| WORK TO COMPLETE |
Two lines in the data below mark the range: the one with "This screenshot has height=402, width=452." and the one with "Task: Click the 2019 year cell". Return both, along with every line between them, exactly.

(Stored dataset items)
···

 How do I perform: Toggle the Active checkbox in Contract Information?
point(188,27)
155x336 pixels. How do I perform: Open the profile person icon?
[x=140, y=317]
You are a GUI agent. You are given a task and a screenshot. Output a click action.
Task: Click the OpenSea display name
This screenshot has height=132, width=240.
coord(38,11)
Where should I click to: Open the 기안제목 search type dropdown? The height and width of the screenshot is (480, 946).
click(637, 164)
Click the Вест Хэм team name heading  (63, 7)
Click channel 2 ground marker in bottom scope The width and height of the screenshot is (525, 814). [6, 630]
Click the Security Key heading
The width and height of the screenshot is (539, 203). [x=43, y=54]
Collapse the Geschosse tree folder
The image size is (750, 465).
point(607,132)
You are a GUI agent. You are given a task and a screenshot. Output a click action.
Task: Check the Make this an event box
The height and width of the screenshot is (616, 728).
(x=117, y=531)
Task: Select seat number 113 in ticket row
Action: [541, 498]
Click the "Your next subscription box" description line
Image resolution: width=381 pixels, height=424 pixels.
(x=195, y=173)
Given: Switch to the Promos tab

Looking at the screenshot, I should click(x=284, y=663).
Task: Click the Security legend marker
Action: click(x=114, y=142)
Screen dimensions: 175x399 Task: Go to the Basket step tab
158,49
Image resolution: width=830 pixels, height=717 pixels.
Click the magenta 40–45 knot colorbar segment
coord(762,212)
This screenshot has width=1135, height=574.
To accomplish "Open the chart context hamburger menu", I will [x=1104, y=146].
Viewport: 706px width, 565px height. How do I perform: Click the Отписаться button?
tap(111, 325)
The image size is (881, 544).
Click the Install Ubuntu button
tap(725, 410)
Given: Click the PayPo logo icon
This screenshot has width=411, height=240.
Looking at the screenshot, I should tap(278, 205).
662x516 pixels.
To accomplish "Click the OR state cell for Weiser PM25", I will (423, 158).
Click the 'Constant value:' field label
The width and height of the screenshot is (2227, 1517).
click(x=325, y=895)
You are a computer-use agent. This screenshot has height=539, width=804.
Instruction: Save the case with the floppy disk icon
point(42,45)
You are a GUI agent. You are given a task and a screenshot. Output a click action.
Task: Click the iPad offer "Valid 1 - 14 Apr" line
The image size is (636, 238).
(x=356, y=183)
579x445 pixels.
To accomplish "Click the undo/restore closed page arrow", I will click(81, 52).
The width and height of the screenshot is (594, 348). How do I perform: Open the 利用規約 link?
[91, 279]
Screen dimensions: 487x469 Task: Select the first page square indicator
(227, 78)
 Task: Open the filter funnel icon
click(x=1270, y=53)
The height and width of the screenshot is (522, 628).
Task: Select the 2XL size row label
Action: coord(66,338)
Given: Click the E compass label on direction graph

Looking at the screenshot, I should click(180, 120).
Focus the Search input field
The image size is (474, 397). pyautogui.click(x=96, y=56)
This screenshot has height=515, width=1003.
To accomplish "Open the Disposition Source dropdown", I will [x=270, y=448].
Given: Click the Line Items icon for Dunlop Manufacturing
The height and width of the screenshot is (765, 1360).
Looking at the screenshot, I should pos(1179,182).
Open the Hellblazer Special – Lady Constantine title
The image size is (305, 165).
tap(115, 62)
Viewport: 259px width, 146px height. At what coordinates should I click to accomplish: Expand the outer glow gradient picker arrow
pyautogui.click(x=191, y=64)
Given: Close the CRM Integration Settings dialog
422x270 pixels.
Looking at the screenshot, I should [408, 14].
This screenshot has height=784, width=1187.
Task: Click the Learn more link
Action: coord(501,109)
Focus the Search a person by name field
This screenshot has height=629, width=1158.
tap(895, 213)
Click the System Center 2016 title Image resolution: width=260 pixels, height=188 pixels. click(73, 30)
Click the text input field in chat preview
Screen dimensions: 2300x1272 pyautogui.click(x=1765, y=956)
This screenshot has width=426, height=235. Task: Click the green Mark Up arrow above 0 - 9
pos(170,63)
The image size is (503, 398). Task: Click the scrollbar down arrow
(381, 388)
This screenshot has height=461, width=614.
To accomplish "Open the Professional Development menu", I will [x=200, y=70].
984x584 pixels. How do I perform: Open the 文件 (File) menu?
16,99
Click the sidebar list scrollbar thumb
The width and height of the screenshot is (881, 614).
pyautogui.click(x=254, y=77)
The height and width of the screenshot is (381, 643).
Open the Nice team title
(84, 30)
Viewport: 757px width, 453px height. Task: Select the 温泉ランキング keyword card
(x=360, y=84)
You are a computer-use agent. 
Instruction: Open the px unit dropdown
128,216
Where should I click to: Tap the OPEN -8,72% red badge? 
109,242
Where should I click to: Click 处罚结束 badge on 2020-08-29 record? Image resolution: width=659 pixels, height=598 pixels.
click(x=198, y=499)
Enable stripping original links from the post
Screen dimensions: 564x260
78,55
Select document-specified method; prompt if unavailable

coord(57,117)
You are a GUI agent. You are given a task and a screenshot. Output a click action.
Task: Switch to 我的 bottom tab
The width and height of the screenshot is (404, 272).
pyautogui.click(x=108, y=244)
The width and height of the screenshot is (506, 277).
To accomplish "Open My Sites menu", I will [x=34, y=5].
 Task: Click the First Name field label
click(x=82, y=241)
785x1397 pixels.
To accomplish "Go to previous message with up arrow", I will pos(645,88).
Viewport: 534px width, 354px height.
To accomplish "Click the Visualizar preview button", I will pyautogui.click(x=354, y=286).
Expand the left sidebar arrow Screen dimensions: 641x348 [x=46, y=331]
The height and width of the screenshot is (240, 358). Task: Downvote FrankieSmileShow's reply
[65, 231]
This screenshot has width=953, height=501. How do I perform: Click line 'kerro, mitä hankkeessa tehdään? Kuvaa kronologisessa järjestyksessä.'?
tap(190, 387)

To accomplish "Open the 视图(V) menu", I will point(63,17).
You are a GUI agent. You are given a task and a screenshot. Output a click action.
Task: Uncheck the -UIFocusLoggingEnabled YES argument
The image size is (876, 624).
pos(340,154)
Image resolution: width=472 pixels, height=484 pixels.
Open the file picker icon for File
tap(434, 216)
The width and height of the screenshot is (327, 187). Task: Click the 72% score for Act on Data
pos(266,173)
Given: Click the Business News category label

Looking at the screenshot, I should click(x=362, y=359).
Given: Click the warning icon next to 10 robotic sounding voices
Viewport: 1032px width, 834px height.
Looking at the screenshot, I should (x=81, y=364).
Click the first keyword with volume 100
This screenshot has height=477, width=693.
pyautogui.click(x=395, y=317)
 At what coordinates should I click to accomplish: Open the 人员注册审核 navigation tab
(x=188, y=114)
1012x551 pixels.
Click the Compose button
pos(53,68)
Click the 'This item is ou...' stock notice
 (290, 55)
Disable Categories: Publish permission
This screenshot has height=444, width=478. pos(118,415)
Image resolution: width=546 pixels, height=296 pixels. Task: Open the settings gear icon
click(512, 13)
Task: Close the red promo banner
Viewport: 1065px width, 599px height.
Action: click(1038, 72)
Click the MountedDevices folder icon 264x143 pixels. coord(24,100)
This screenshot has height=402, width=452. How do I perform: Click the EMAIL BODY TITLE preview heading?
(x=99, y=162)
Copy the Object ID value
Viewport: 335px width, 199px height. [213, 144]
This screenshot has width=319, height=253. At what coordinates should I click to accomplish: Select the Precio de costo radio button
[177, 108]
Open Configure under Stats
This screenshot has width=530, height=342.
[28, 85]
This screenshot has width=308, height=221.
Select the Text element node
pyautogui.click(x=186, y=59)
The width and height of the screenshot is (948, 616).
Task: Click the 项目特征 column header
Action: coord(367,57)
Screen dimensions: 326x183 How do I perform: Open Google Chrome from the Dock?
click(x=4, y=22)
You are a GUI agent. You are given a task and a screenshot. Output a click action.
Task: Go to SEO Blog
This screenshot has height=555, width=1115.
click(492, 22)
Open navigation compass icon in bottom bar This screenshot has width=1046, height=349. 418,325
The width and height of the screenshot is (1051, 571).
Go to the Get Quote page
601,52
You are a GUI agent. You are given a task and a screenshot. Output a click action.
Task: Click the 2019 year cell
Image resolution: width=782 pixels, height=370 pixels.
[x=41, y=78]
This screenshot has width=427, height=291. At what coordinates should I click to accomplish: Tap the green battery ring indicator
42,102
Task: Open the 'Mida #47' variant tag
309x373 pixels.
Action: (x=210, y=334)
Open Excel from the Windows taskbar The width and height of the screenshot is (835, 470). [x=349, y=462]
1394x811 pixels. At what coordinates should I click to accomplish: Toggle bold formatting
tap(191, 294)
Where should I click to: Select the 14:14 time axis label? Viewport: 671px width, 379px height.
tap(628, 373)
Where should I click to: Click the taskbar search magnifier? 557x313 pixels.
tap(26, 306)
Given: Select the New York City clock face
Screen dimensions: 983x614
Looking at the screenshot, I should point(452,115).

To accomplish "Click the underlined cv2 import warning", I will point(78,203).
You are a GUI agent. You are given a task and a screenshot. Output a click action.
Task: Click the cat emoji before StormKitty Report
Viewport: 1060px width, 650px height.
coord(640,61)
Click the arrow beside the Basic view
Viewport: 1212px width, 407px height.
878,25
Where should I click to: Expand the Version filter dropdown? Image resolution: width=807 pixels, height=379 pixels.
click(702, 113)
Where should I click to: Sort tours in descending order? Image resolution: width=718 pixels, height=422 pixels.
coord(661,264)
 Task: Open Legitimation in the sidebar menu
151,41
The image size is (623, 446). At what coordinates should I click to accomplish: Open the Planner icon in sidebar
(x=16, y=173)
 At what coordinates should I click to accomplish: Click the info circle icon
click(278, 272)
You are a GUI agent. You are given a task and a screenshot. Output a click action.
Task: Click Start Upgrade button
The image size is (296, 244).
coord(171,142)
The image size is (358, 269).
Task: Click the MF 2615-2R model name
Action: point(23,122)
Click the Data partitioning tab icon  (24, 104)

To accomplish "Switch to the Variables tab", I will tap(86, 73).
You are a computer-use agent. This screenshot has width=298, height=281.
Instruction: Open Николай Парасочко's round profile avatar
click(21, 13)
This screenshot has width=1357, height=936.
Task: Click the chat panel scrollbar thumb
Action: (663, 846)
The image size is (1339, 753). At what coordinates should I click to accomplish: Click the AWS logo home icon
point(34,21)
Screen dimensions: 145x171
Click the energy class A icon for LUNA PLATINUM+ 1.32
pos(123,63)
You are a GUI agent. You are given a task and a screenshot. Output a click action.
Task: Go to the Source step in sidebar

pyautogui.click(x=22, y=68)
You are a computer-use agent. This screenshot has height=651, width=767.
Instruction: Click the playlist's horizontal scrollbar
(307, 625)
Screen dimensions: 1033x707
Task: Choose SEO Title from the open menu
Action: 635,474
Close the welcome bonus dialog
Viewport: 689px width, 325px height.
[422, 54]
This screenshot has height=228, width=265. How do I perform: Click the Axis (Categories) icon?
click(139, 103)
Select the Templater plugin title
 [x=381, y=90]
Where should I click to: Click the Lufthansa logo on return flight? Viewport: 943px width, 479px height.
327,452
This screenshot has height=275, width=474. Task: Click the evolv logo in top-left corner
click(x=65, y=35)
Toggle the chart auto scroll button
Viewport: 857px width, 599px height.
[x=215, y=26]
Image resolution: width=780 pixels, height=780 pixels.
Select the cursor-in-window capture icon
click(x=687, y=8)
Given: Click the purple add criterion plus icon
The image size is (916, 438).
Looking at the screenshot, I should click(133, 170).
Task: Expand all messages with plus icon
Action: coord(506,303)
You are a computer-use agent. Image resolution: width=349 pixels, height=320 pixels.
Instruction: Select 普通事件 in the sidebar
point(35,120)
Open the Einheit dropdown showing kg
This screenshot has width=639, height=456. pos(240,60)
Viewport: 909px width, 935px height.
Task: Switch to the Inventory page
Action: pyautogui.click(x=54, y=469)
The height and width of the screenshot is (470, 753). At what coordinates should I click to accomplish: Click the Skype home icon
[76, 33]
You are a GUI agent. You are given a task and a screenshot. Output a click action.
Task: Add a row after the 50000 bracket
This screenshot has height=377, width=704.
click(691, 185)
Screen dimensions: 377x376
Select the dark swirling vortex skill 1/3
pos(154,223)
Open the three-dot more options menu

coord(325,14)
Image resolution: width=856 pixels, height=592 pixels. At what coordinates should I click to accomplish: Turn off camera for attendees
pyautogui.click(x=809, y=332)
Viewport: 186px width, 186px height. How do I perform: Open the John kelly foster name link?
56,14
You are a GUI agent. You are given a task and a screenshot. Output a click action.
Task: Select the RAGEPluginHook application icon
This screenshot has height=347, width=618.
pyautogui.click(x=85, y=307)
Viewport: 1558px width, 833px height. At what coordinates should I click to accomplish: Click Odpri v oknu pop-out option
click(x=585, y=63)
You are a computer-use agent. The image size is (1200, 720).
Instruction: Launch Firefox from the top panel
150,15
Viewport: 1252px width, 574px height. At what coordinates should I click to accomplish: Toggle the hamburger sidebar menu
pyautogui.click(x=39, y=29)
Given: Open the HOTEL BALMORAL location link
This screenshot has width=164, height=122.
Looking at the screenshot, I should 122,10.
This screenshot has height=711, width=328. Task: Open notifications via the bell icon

···

| RESPONSE TO THE TASK |
This screenshot has height=402, width=452. How do I perform: Click the EMAIL BODY TITLE preview heading?
(x=99, y=162)
Copy the Object ID value
Viewport: 335px width, 199px height. [213, 144]
This screenshot has width=319, height=253. At what coordinates should I click to accomplish: Select the Precio de costo radio button
[177, 108]
Open Configure under Stats
This screenshot has width=530, height=342.
[28, 85]
This screenshot has width=308, height=221.
Select the Text element node
pyautogui.click(x=186, y=59)
The width and height of the screenshot is (948, 616).
Task: Click the 项目特征 column header
Action: coord(367,57)
Screen dimensions: 326x183 How do I perform: Open Google Chrome from the Dock?
click(x=4, y=22)
You are a GUI agent. You are given a task and a screenshot. Output a click action.
Task: Go to SEO Blog
This screenshot has height=555, width=1115.
click(492, 22)
Open navigation compass icon in bottom bar This screenshot has width=1046, height=349. 418,325
The width and height of the screenshot is (1051, 571).
Go to the Get Quote page
601,52
You are a GUI agent. You are given a task and a screenshot. Output a click action.
Task: Click the 2019 year cell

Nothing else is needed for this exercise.